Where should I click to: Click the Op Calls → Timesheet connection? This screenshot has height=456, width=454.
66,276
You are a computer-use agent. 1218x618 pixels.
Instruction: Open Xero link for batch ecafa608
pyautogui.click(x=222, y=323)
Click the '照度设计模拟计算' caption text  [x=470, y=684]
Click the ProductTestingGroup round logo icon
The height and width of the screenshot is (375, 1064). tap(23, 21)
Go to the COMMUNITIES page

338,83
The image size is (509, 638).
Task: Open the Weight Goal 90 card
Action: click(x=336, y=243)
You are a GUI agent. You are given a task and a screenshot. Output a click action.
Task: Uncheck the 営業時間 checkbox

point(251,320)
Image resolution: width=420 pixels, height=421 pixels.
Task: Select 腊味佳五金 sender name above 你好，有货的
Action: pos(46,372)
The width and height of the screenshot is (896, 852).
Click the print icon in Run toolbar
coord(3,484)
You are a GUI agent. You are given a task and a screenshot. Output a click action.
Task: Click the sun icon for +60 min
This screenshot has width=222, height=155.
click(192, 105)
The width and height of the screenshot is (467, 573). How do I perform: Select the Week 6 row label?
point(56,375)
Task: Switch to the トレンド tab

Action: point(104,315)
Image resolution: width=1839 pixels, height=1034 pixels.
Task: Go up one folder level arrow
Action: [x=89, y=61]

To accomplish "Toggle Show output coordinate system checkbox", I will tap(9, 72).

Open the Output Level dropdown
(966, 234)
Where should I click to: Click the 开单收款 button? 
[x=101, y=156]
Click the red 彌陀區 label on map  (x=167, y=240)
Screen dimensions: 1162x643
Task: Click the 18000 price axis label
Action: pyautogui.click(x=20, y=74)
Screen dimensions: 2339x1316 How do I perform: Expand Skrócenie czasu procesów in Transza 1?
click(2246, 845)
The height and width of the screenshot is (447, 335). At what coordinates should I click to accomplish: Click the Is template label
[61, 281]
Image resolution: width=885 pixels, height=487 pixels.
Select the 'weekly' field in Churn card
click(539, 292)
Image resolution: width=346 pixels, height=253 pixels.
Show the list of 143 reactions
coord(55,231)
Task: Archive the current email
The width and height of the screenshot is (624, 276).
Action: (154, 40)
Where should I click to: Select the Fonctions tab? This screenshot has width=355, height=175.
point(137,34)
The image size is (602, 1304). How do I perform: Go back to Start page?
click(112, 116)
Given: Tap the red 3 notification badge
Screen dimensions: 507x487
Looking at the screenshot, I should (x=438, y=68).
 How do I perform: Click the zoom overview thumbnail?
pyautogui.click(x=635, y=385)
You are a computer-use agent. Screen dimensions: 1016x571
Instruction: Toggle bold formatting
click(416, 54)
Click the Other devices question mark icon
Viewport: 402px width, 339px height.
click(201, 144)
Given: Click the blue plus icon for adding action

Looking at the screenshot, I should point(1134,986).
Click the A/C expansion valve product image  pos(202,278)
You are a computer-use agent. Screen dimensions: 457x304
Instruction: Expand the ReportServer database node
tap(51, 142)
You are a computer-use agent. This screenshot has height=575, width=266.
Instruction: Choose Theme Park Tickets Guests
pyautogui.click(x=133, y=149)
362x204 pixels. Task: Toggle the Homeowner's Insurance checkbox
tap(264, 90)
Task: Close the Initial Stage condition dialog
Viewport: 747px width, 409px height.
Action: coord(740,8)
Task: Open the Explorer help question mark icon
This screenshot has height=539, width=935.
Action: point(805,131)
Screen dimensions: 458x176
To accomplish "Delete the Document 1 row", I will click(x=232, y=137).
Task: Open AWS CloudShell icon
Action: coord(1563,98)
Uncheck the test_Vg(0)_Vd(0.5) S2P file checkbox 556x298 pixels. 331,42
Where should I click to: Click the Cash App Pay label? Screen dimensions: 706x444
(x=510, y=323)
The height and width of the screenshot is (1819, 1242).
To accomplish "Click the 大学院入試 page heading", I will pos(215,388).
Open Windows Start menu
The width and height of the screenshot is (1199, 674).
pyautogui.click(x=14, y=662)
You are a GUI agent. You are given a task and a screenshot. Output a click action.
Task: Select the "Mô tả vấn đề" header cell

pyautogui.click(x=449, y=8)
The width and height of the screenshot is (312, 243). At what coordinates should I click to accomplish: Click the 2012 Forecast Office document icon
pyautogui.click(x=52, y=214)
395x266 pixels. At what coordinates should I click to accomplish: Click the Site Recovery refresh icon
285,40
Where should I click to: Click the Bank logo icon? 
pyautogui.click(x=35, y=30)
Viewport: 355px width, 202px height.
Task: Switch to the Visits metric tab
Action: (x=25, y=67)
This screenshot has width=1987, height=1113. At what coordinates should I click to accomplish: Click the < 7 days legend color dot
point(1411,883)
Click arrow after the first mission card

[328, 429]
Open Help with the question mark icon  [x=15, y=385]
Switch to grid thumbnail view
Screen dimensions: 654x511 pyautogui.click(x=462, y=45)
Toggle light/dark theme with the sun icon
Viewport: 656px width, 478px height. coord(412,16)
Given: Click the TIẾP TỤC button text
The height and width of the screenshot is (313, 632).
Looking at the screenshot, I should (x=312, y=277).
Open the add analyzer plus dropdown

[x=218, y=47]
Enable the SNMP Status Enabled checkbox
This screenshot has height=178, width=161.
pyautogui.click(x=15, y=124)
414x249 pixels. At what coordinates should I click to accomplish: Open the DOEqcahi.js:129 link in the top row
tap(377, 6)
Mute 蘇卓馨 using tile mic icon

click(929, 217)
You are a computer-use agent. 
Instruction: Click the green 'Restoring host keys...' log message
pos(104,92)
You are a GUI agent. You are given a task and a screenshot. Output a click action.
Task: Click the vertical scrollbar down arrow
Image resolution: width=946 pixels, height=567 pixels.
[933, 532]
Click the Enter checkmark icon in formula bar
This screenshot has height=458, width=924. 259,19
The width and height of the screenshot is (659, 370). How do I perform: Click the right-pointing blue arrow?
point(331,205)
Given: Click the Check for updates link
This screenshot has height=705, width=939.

EXERCISE —
Return all of the rows above, reproducing every line without a single change.

IN RESPONSE —
Where should I click to: Click the Op Calls → Timesheet connection? This screenshot has height=456, width=454.
66,276
You are a computer-use agent. 1218x618 pixels.
Instruction: Open Xero link for batch ecafa608
pyautogui.click(x=222, y=323)
Click the '照度设计模拟计算' caption text  [x=470, y=684]
Click the ProductTestingGroup round logo icon
The height and width of the screenshot is (375, 1064). tap(23, 21)
Go to the COMMUNITIES page

338,83
The image size is (509, 638).
Task: Open the Weight Goal 90 card
Action: click(x=336, y=243)
You are a GUI agent. You are given a task and a screenshot. Output a click action.
Task: Uncheck the 営業時間 checkbox

point(251,320)
Image resolution: width=420 pixels, height=421 pixels.
Task: Select 腊味佳五金 sender name above 你好，有货的
Action: pos(46,372)
The width and height of the screenshot is (896, 852).
Click the print icon in Run toolbar
coord(3,484)
You are a GUI agent. You are given a task and a screenshot. Output a click action.
Task: Click the sun icon for +60 min
This screenshot has width=222, height=155.
click(192, 105)
The width and height of the screenshot is (467, 573). How do I perform: Select the Week 6 row label?
point(56,375)
Task: Switch to the トレンド tab

Action: point(104,315)
Image resolution: width=1839 pixels, height=1034 pixels.
Task: Go up one folder level arrow
Action: [x=89, y=61]

To accomplish "Toggle Show output coordinate system checkbox", I will tap(9, 72).

Open the Output Level dropdown
(966, 234)
Where should I click to: Click the 开单收款 button? 
[x=101, y=156]
Click the red 彌陀區 label on map  (x=167, y=240)
Screen dimensions: 1162x643
Task: Click the 18000 price axis label
Action: pyautogui.click(x=20, y=74)
Screen dimensions: 2339x1316 How do I perform: Expand Skrócenie czasu procesów in Transza 1?
click(2246, 845)
The height and width of the screenshot is (447, 335). At what coordinates should I click to accomplish: Click the Is template label
[61, 281]
Image resolution: width=885 pixels, height=487 pixels.
Select the 'weekly' field in Churn card
click(539, 292)
Image resolution: width=346 pixels, height=253 pixels.
Show the list of 143 reactions
coord(55,231)
Task: Archive the current email
The width and height of the screenshot is (624, 276).
Action: (154, 40)
Where should I click to: Select the Fonctions tab? This screenshot has width=355, height=175.
point(137,34)
The image size is (602, 1304). How do I perform: Go back to Start page?
click(112, 116)
Given: Tap the red 3 notification badge
Screen dimensions: 507x487
Looking at the screenshot, I should (x=438, y=68).
 How do I perform: Click the zoom overview thumbnail?
pyautogui.click(x=635, y=385)
You are a computer-use agent. Screen dimensions: 1016x571
Instruction: Toggle bold formatting
click(416, 54)
Click the Other devices question mark icon
Viewport: 402px width, 339px height.
click(201, 144)
Given: Click the blue plus icon for adding action

Looking at the screenshot, I should point(1134,986).
Click the A/C expansion valve product image  pos(202,278)
You are a computer-use agent. Screen dimensions: 457x304
Instruction: Expand the ReportServer database node
tap(51, 142)
You are a computer-use agent. This screenshot has height=575, width=266.
Instruction: Choose Theme Park Tickets Guests
pyautogui.click(x=133, y=149)
362x204 pixels. Task: Toggle the Homeowner's Insurance checkbox
tap(264, 90)
Task: Close the Initial Stage condition dialog
Viewport: 747px width, 409px height.
Action: coord(740,8)
Task: Open the Explorer help question mark icon
This screenshot has height=539, width=935.
Action: point(805,131)
Screen dimensions: 458x176
To accomplish "Delete the Document 1 row", I will click(x=232, y=137).
Task: Open AWS CloudShell icon
Action: coord(1563,98)
Uncheck the test_Vg(0)_Vd(0.5) S2P file checkbox 556x298 pixels. 331,42
Where should I click to: Click the Cash App Pay label? Screen dimensions: 706x444
(x=510, y=323)
The height and width of the screenshot is (1819, 1242).
To accomplish "Click the 大学院入試 page heading", I will pos(215,388).
Open Windows Start menu
The width and height of the screenshot is (1199, 674).
pyautogui.click(x=14, y=662)
You are a GUI agent. You are given a task and a screenshot. Output a click action.
Task: Select the "Mô tả vấn đề" header cell

pyautogui.click(x=449, y=8)
The width and height of the screenshot is (312, 243). At what coordinates should I click to accomplish: Click the 2012 Forecast Office document icon
pyautogui.click(x=52, y=214)
395x266 pixels. At what coordinates should I click to accomplish: Click the Site Recovery refresh icon
285,40
Where should I click to: Click the Bank logo icon? 
pyautogui.click(x=35, y=30)
Viewport: 355px width, 202px height.
Task: Switch to the Visits metric tab
Action: (x=25, y=67)
This screenshot has width=1987, height=1113. At what coordinates should I click to accomplish: Click the < 7 days legend color dot
point(1411,883)
Click arrow after the first mission card

[328, 429]
Open Help with the question mark icon  [x=15, y=385]
Switch to grid thumbnail view
Screen dimensions: 654x511 pyautogui.click(x=462, y=45)
Toggle light/dark theme with the sun icon
Viewport: 656px width, 478px height. coord(412,16)
Given: Click the TIẾP TỤC button text
The height and width of the screenshot is (313, 632).
Looking at the screenshot, I should (x=312, y=277).
Open the add analyzer plus dropdown

[x=218, y=47]
Enable the SNMP Status Enabled checkbox
This screenshot has height=178, width=161.
pyautogui.click(x=15, y=124)
414x249 pixels. At what coordinates should I click to accomplish: Open the DOEqcahi.js:129 link in the top row
tap(377, 6)
Mute 蘇卓馨 using tile mic icon

click(929, 217)
You are a computer-use agent. 
Instruction: Click the green 'Restoring host keys...' log message
pos(104,92)
You are a GUI agent. You are given a task and a screenshot. Output a click action.
Task: Click the vertical scrollbar down arrow
Image resolution: width=946 pixels, height=567 pixels.
[933, 532]
Click the Enter checkmark icon in formula bar
This screenshot has height=458, width=924. 259,19
The width and height of the screenshot is (659, 370). How do I perform: Click the right-pointing blue arrow?
point(331,205)
Given: Click the Check for updates link
This screenshot has height=705, width=939.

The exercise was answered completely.